For instance, what is the best way to set the HTML page title for a view that uses a master page? Almost all of the examples provided for ASP.NET MVC pass the page title in from the controller using the ViewData dictionary.

ActionResult Index()
{
    // ... action code here
    ViewData["PageTitle"] = "Hello World!";

    return View();
}

<head>
    <title><%= ViewData["PageTitle"] %></title>
</head>

While this approach certainly works, it relies on both the weakly-typed ViewData dictionary and magic literals to retrieve the title. I want to pass in strongly-typed models for all my views.

None of the options for using strongly-typed models containing the page title (and other HTML page data) seemed very appealing. It would mean either passing the model within a “Page” container, or deriving from a common interface that contains the page content. Wrapping the model is cumbersome when working within the view, and putting page data inside the model objects simply is not an option

// Awkward but usable model wrapper.
public class PageData<ModelType>
{
    public string Title { get; set; }

    public ModelType Model { get; set; }
}

// An even worse idea - why should the model care about this?
public interface IHasPageData
{
    string PageTitle { get; set; }
}

class MyModel : IHasPageData { }

Indeed, unless there is significant calculation involved — and why would there be for a page title — why should the controller determine the title for the HTML view at all? Keeping in the spirit of RESTfullness, a “page title” is meaningless for XML or JSON results. Therefore, the HTML view itself should be responsible for its own title.

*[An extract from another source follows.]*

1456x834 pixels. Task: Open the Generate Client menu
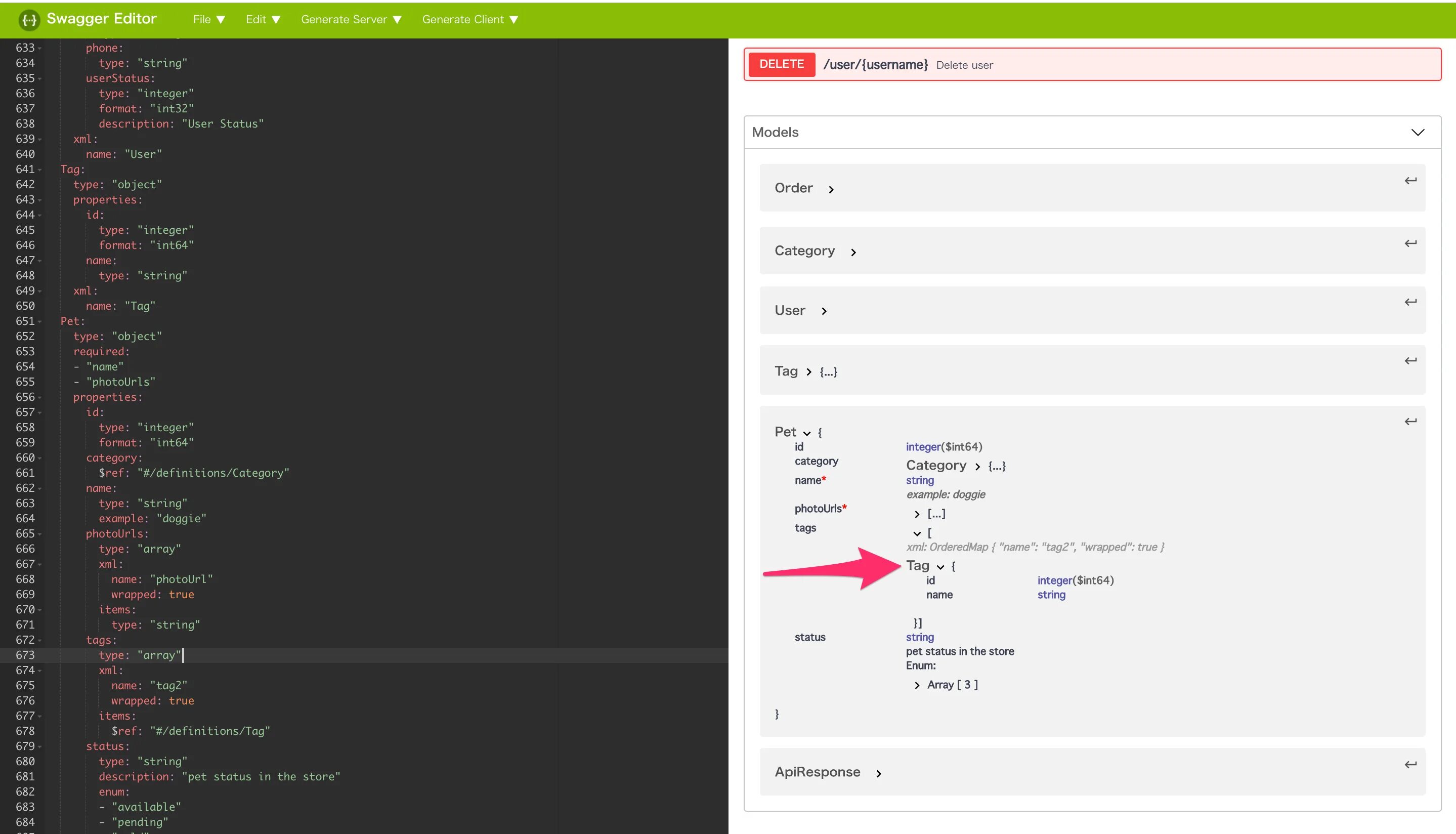pyautogui.click(x=469, y=19)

This is easy for normal views; you have full control of the HTML and full access to the model. However, things become more complicated when you use a master page view. You somehow need to pass up the title of your current view to the master page view. Moreover, you need to do this at run time if you intend to use your strongly-typed model within your title.

Look to the leader as always. After a bit of searching, I found the construct that Ruby on Rails uses to do this: content_for. You would use content_for :title "Hello World" in your view to set the title, then yield :title to output it within your master layout. Bingo – just set up a similar mechanism

There’s an ever so slight problem – the master page view is run before the page view. This unfortunately means that the contents must be registered within the page view’s code behind. It’s a price to pay, but I think it may be worth it to separate HTML-specific view elements from the controller.

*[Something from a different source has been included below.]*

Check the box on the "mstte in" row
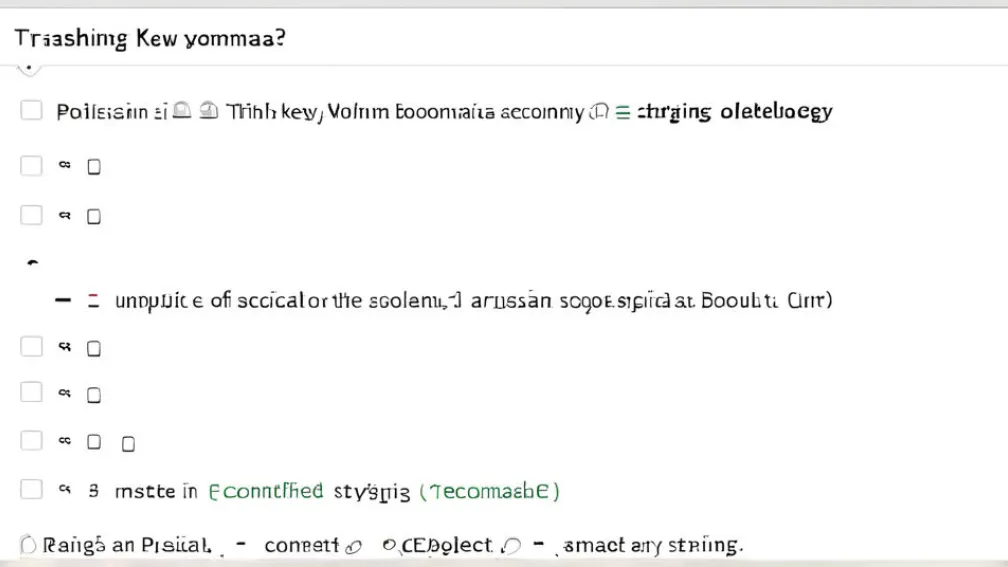1008x567 pixels. pos(31,490)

So I derived a couple of classes – ContentViewPage (and its generic equivalent) and ContentViewMasterPage. They add a few methods: ContentFor<ContentKey> which associates a content key with either a string or a rendering action, and YieldContentFor<ContentKey> which outputs the contents associated with the content key. Rather than using constants to define the keys, I chose to use types as the key. While I fully admit it’s an abuse of generics, it provides more unique keys and I like the readability it provides.

Registering content is fairly simple to do:

protected override void RegisterContents(object model)
{
    ContentFor<PageTitle>("Hello World");
}

Then, when you want to render that piece of content, you simply use the YieldContentFor<ContentKey> method.

<head>
    <title><% YieldContentFor<PageTitle>(); %></title>
</head>

This example is pretty trivial. Real world scenarios would involve constructing the title from the model object, passing in renderings for navigation menus for the master view, including specialized stylesheets or scripts for the view, and so on. The (extremely simple) implementation is left as an exercise for the reader.